Tuesday, September 22, 2009

i Love you

"I've been tired of your idea to be vague about everything." That was true and I couldn't deny that, could I? He shook his head.

"I mean, you've been stuck in this abstraction of-what? Your soul? Completely unable to get to the root of anything without it coming out as a blurry image. But your mind isn't refined to the same limitations that your eyes are! Look out at the world! It's red and scarlet and orange coming down on us. That's not JUST a color, it's the emotion, don't you get that? That's hope. That's revenge. It's passion in it's utmost form. It's not just an abstraction, God damn it."

He was right, he was always right like that, but I'm a thinker and I can't do anything about it. I'm going to be lazy and fall into laziness, I'm going to move on from one passion to another, from one idea to the next, too quickly to do anything with the last idea. Everything I do will be a half-finished project, and I'm aware of that.
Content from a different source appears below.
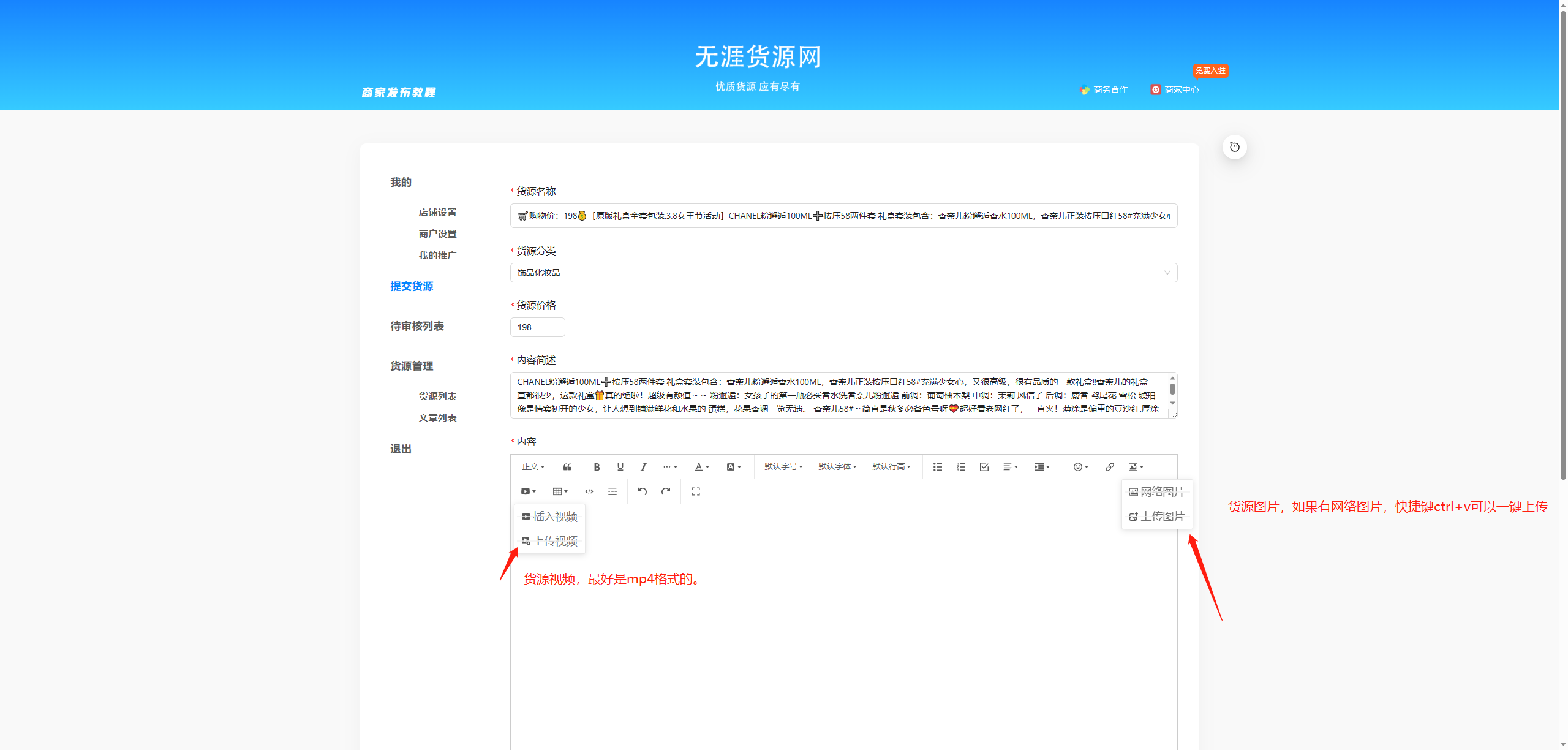Click the 货源价格 price input showing 198
The height and width of the screenshot is (750, 1568).
coord(537,327)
Tonight's season might be a change for something more intentional. Maybe it's just not having the right words to convey the meanings of the right ideas, but I think that, if it isn't that, I'm just falling, as if I've tripped over a root in the woods like I did in eleventh grade. Only this time I haven't been running as fast as I could, but I wish that I was. I'm tired of this feeling of base neutrality; I want to speed up, hit the ground hard if I can, just get so wrapped up in something that everything else just becomes a blur of an image as I race by in whatever I'm in. Like looking at the dashboard in a speeding car. I just don't care anymore. Abstraction or clarification; the point is null and void either way, and no one cares in the end still. People don't stay into things, they all move on, and that's my point if there is one.

I'm not the only one who leaves everything half-finished. We're all ADD like that, we're all just more intense or calmer versions of each other racing by and flinging our interests at whatever catches our eyes.

Maybe that's why I'm falling. I throw my interest at difference, or throw it at conformity. The world's full of ideas, concrete things: emulations, originals, novelties, and me.